SMRs and AMRs

Thursday, May 02, 2013

Man as God: Returning the atmosphere to the way it was nearly 5 million years ago

Earth's greenhouse gas levels approach 400-ppm milestone

By Geoffrey Mohan, Los Angeles Times
5:25 AM PDT, May 1, 2013

The ratio of carbon dioxide in Earth’s atmosphere is flirting with 400 parts per million, a level last seen about 2.5 million to 5 million years ago, according to the Scripps Institution of Oceanography at UC San Diego.

The Institution this week launched a daily Keeling curve update, showing the saw-toothed upward diagonal of rising carbon dioxide levels since the late 1950s.

Isolated measurements have peaked at above 400 parts per million in the Arctic, but scientists are more alarmed at steady readings from Mauna Loa, Hawaii, far from major pollution sources. Those measurements, considered to be the most reliable indicators of Earth's atmospheric content, could breach the 400 level this month, according to Scripps.

The speed at which Earth’s atmosphere has reached that density of carbon dioxide, a known greenhouse gas, has scientists alarmed.

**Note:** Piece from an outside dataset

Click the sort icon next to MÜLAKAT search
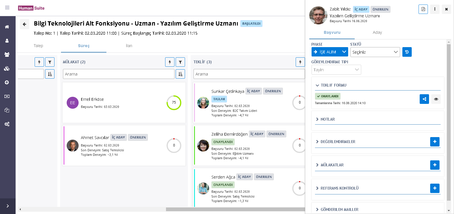Viewport: 454px width, 214px height. pos(180,74)
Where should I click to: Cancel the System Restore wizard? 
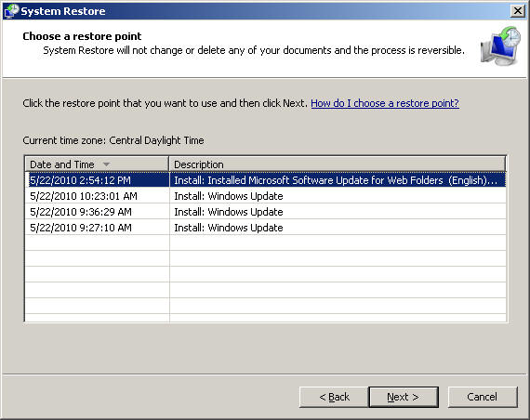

Scientists estimate that average temperatures during the Pliocene rose as much as 18 degrees Fahrenheit. Sea levels during that 2.8-million-year epoch ranged between 16-131 feet higher than current levels, according to Richard Norris, a Scripps geologist.

“I think it is likely that all these ecosystem changes could recur, even though the time scales for the Pliocene warmth are different than the present,” Norris said. Heating the ocean probably will cause sea level rises and change the Ph balance of the ocean, affecting a wide array of marine life, he said. “Our dumping of heat and CO2 into the ocean is like making investments in a pollution bank,” he said.